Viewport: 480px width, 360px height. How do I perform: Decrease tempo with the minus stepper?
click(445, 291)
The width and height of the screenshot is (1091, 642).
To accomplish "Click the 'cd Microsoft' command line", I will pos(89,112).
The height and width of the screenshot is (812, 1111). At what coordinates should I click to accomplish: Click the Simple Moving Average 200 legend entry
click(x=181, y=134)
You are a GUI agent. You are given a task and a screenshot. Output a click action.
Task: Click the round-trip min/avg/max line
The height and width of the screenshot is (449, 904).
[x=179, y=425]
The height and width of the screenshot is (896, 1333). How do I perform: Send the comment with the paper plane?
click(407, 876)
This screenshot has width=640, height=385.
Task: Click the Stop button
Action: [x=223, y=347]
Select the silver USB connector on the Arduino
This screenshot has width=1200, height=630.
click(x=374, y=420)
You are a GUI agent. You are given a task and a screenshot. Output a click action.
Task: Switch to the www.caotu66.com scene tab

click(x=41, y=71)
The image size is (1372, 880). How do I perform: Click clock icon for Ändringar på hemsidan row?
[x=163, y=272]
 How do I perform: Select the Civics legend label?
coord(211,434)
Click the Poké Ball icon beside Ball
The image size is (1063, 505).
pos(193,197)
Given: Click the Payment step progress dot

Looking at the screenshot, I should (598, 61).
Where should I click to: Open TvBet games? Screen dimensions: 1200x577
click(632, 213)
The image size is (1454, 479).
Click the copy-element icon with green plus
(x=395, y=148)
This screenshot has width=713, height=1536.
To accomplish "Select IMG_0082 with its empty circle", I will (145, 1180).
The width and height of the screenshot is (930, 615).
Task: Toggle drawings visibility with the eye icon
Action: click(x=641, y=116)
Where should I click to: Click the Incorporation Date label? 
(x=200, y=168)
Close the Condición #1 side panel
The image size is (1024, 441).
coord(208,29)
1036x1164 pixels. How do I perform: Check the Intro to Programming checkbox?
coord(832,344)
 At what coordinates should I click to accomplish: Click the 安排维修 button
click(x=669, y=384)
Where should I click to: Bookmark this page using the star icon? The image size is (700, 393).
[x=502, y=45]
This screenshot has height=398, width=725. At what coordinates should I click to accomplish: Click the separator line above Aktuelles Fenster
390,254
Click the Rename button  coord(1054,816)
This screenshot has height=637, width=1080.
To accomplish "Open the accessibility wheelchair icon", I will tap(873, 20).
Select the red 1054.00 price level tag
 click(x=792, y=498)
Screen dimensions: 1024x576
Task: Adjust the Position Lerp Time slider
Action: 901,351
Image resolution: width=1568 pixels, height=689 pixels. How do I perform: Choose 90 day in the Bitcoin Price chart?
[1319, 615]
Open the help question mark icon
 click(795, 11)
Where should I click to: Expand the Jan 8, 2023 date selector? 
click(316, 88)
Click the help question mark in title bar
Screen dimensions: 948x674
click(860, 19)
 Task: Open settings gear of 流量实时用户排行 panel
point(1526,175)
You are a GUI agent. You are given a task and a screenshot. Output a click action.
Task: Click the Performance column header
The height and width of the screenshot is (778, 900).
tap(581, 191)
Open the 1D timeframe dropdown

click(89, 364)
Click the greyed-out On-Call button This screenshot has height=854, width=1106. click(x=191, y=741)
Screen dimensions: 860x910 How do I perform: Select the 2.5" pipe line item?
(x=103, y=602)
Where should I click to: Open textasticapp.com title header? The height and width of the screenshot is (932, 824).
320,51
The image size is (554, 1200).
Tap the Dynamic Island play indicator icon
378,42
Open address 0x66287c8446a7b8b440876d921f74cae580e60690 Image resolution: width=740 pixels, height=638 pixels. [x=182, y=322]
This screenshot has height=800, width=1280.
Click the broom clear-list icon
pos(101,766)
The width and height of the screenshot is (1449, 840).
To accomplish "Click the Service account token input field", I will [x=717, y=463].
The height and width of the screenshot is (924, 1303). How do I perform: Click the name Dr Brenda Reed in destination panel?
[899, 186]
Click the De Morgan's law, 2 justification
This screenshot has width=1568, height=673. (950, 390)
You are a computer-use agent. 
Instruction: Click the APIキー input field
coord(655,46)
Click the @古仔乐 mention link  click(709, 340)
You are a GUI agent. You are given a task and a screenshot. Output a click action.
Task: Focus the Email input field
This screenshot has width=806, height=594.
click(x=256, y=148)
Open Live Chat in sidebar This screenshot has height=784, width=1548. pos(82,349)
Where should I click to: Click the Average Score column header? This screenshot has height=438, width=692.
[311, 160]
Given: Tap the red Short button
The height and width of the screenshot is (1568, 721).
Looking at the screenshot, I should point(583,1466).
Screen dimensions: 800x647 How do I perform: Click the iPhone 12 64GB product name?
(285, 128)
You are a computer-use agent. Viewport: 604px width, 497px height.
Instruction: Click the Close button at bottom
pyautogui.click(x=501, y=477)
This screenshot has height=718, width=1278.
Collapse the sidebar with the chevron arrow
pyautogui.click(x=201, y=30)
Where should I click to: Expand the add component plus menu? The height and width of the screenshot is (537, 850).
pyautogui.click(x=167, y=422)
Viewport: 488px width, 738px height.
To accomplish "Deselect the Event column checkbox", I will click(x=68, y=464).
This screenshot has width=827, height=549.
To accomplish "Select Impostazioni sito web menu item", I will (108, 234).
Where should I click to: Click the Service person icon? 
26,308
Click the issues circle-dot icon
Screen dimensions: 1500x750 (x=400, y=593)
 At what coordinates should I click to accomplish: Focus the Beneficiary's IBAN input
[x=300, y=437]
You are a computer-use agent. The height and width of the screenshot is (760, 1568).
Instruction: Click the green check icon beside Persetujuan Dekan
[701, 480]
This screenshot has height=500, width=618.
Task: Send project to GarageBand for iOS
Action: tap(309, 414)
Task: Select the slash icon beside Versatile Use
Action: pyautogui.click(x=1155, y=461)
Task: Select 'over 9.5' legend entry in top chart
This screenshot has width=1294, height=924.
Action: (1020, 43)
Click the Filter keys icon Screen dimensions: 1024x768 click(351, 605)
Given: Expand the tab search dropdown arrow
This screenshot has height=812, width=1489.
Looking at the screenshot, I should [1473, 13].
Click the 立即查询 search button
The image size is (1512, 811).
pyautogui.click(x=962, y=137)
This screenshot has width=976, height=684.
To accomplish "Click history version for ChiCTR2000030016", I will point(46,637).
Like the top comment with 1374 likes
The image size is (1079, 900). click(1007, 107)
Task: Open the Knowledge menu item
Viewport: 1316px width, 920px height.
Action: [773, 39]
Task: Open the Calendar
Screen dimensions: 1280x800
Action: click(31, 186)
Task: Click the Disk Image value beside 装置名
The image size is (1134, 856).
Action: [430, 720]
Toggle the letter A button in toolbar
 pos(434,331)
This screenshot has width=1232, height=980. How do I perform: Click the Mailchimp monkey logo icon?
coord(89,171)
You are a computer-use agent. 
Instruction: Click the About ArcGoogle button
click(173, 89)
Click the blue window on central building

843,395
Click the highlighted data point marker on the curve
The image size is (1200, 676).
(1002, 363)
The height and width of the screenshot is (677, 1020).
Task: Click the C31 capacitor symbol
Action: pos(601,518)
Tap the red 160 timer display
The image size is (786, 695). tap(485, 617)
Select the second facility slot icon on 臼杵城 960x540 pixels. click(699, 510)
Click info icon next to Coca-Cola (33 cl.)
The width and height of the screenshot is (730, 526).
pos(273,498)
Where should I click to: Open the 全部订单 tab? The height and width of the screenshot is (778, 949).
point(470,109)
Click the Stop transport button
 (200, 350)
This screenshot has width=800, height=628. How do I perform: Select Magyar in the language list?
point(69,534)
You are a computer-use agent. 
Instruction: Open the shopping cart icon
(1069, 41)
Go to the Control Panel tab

═══

▸ ASSIGNMENT
Nothing above should be left out. Print all the records exactly.

▸ FINAL ANSWER
Viewport: 480px width, 360px height. How do I perform: Decrease tempo with the minus stepper?
click(445, 291)
The width and height of the screenshot is (1091, 642).
To accomplish "Click the 'cd Microsoft' command line", I will pos(89,112).
The height and width of the screenshot is (812, 1111). At what coordinates should I click to accomplish: Click the Simple Moving Average 200 legend entry
click(x=181, y=134)
You are a GUI agent. You are given a task and a screenshot. Output a click action.
Task: Click the round-trip min/avg/max line
The height and width of the screenshot is (449, 904).
[x=179, y=425]
The height and width of the screenshot is (896, 1333). How do I perform: Send the comment with the paper plane?
click(407, 876)
This screenshot has width=640, height=385.
Task: Click the Stop button
Action: [x=223, y=347]
Select the silver USB connector on the Arduino
This screenshot has width=1200, height=630.
click(x=374, y=420)
You are a GUI agent. You are given a task and a screenshot. Output a click action.
Task: Switch to the www.caotu66.com scene tab

click(x=41, y=71)
The image size is (1372, 880). How do I perform: Click clock icon for Ändringar på hemsidan row?
[x=163, y=272]
 How do I perform: Select the Civics legend label?
coord(211,434)
Click the Poké Ball icon beside Ball
The image size is (1063, 505).
pos(193,197)
Given: Click the Payment step progress dot

Looking at the screenshot, I should (598, 61).
Where should I click to: Open TvBet games? Screen dimensions: 1200x577
click(632, 213)
The image size is (1454, 479).
Click the copy-element icon with green plus
(x=395, y=148)
This screenshot has width=713, height=1536.
To accomplish "Select IMG_0082 with its empty circle", I will (145, 1180).
The width and height of the screenshot is (930, 615).
Task: Toggle drawings visibility with the eye icon
Action: click(x=641, y=116)
Where should I click to: Click the Incorporation Date label? 
(x=200, y=168)
Close the Condición #1 side panel
The image size is (1024, 441).
coord(208,29)
1036x1164 pixels. How do I perform: Check the Intro to Programming checkbox?
coord(832,344)
 At what coordinates should I click to accomplish: Click the 安排维修 button
click(x=669, y=384)
Where should I click to: Bookmark this page using the star icon? The image size is (700, 393).
[x=502, y=45]
This screenshot has height=398, width=725. At what coordinates should I click to accomplish: Click the separator line above Aktuelles Fenster
390,254
Click the Rename button  coord(1054,816)
This screenshot has height=637, width=1080.
To accomplish "Open the accessibility wheelchair icon", I will tap(873, 20).
Select the red 1054.00 price level tag
 click(x=792, y=498)
Screen dimensions: 1024x576
Task: Adjust the Position Lerp Time slider
Action: 901,351
Image resolution: width=1568 pixels, height=689 pixels. How do I perform: Choose 90 day in the Bitcoin Price chart?
[1319, 615]
Open the help question mark icon
 click(795, 11)
Where should I click to: Expand the Jan 8, 2023 date selector? 
click(316, 88)
Click the help question mark in title bar
Screen dimensions: 948x674
click(860, 19)
 Task: Open settings gear of 流量实时用户排行 panel
point(1526,175)
You are a GUI agent. You are given a task and a screenshot. Output a click action.
Task: Click the Performance column header
The height and width of the screenshot is (778, 900).
tap(581, 191)
Open the 1D timeframe dropdown

click(89, 364)
Click the greyed-out On-Call button This screenshot has height=854, width=1106. click(x=191, y=741)
Screen dimensions: 860x910 How do I perform: Select the 2.5" pipe line item?
(x=103, y=602)
Where should I click to: Open textasticapp.com title header? The height and width of the screenshot is (932, 824).
320,51
The image size is (554, 1200).
Tap the Dynamic Island play indicator icon
378,42
Open address 0x66287c8446a7b8b440876d921f74cae580e60690 Image resolution: width=740 pixels, height=638 pixels. [x=182, y=322]
This screenshot has height=800, width=1280.
Click the broom clear-list icon
pos(101,766)
The width and height of the screenshot is (1449, 840).
To accomplish "Click the Service account token input field", I will [x=717, y=463].
The height and width of the screenshot is (924, 1303). How do I perform: Click the name Dr Brenda Reed in destination panel?
[899, 186]
Click the De Morgan's law, 2 justification
This screenshot has width=1568, height=673. (950, 390)
You are a computer-use agent. 
Instruction: Click the APIキー input field
coord(655,46)
Click the @古仔乐 mention link  click(709, 340)
You are a GUI agent. You are given a task and a screenshot. Output a click action.
Task: Focus the Email input field
This screenshot has width=806, height=594.
click(x=256, y=148)
Open Live Chat in sidebar This screenshot has height=784, width=1548. pos(82,349)
Where should I click to: Click the Average Score column header? This screenshot has height=438, width=692.
[311, 160]
Given: Tap the red Short button
The height and width of the screenshot is (1568, 721).
Looking at the screenshot, I should point(583,1466).
Screen dimensions: 800x647 How do I perform: Click the iPhone 12 64GB product name?
(285, 128)
You are a computer-use agent. Viewport: 604px width, 497px height.
Instruction: Click the Close button at bottom
pyautogui.click(x=501, y=477)
This screenshot has height=718, width=1278.
Collapse the sidebar with the chevron arrow
pyautogui.click(x=201, y=30)
Where should I click to: Expand the add component plus menu? The height and width of the screenshot is (537, 850).
pyautogui.click(x=167, y=422)
Viewport: 488px width, 738px height.
To accomplish "Deselect the Event column checkbox", I will click(x=68, y=464).
This screenshot has width=827, height=549.
To accomplish "Select Impostazioni sito web menu item", I will (108, 234).
Where should I click to: Click the Service person icon? 
26,308
Click the issues circle-dot icon
Screen dimensions: 1500x750 (x=400, y=593)
 At what coordinates should I click to accomplish: Focus the Beneficiary's IBAN input
[x=300, y=437]
You are a computer-use agent. The height and width of the screenshot is (760, 1568).
Instruction: Click the green check icon beside Persetujuan Dekan
[701, 480]
This screenshot has height=500, width=618.
Task: Send project to GarageBand for iOS
Action: tap(309, 414)
Task: Select the slash icon beside Versatile Use
Action: pyautogui.click(x=1155, y=461)
Task: Select 'over 9.5' legend entry in top chart
This screenshot has width=1294, height=924.
Action: (1020, 43)
Click the Filter keys icon Screen dimensions: 1024x768 click(351, 605)
Given: Expand the tab search dropdown arrow
This screenshot has height=812, width=1489.
Looking at the screenshot, I should [1473, 13].
Click the 立即查询 search button
The image size is (1512, 811).
pyautogui.click(x=962, y=137)
This screenshot has width=976, height=684.
To accomplish "Click history version for ChiCTR2000030016", I will point(46,637).
Like the top comment with 1374 likes
The image size is (1079, 900). click(1007, 107)
Task: Open the Knowledge menu item
Viewport: 1316px width, 920px height.
Action: [773, 39]
Task: Open the Calendar
Screen dimensions: 1280x800
Action: click(31, 186)
Task: Click the Disk Image value beside 装置名
The image size is (1134, 856).
Action: [430, 720]
Toggle the letter A button in toolbar
 pos(434,331)
This screenshot has width=1232, height=980. How do I perform: Click the Mailchimp monkey logo icon?
coord(89,171)
You are a computer-use agent. 
Instruction: Click the About ArcGoogle button
click(173, 89)
Click the blue window on central building

843,395
Click the highlighted data point marker on the curve
The image size is (1200, 676).
(1002, 363)
The height and width of the screenshot is (677, 1020).
Task: Click the C31 capacitor symbol
Action: pos(601,518)
Tap the red 160 timer display
The image size is (786, 695). tap(485, 617)
Select the second facility slot icon on 臼杵城 960x540 pixels. click(699, 510)
Click info icon next to Coca-Cola (33 cl.)
The width and height of the screenshot is (730, 526).
pos(273,498)
Where should I click to: Open the 全部订单 tab? The height and width of the screenshot is (778, 949).
point(470,109)
Click the Stop transport button
 (200, 350)
This screenshot has width=800, height=628. How do I perform: Select Magyar in the language list?
point(69,534)
You are a computer-use agent. 
Instruction: Open the shopping cart icon
(1069, 41)
Go to the Control Panel tab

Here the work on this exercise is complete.